PlayStation 4 (codename Orbis) technical hardware investigation (news and rumours)

onQ · Mar 29, 2013

Averagejoe said:
Now i am not a tech guy,but GDC is no E3 is not for your average joe gamer,i am sure you know that.

Sony was addressing developers there,so it would be incredible unprovable from sony that they sell developers bullsh** developers will know one way or the other when the final hardware is on their hands,so something got to give about their claims..

Hell i know no GPU out there is 100% efficient or close,what if sony actually make some customization so that they are able to get most out of the GPU out by using a mix of the 2 graphics and compute,to actually maximize the GPU..

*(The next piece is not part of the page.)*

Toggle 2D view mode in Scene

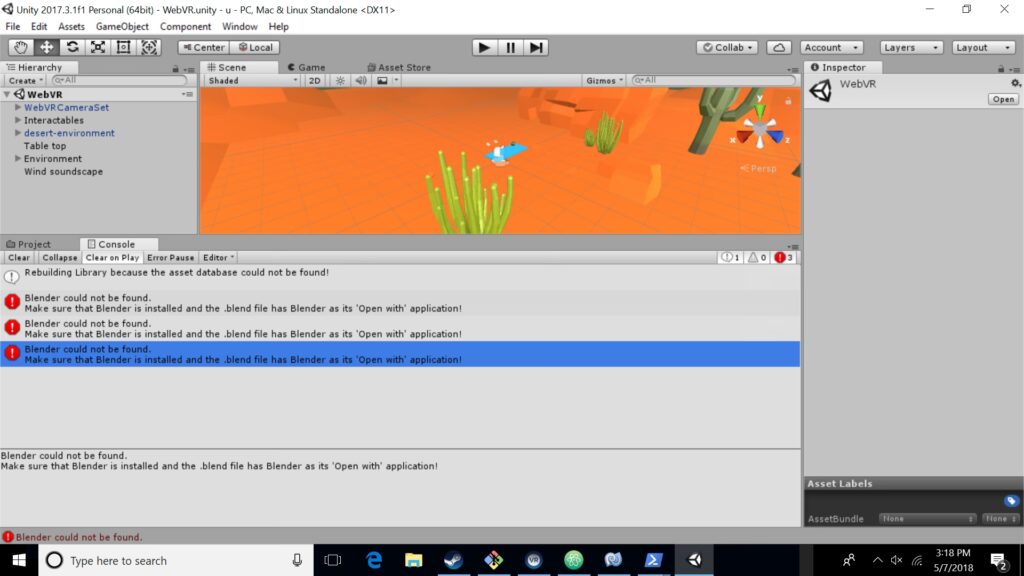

For examples let say the 78XX is 70% efficient tops on PC,but on PS4 that same GPU is 95% efficient,what if the whole 25% efficiency comes from using CU to also do compute jobs.?

I don't know if i explain it right my English is not so great.

Hasn't it been said that the PS4 GPGPU has 8 Asynchronous Compute Engines instead of the 2 ACE's that the other AMD GCN cards have?

& with Asynchronous computing code can run on the same thread without having to wait for the other task to finish as long as the tasks are not blocking each other so a graphic code that takes 16ms & a compute code that takes 10ms can run at the same time in the same threads & only take 16ms to complete instead of 26ms.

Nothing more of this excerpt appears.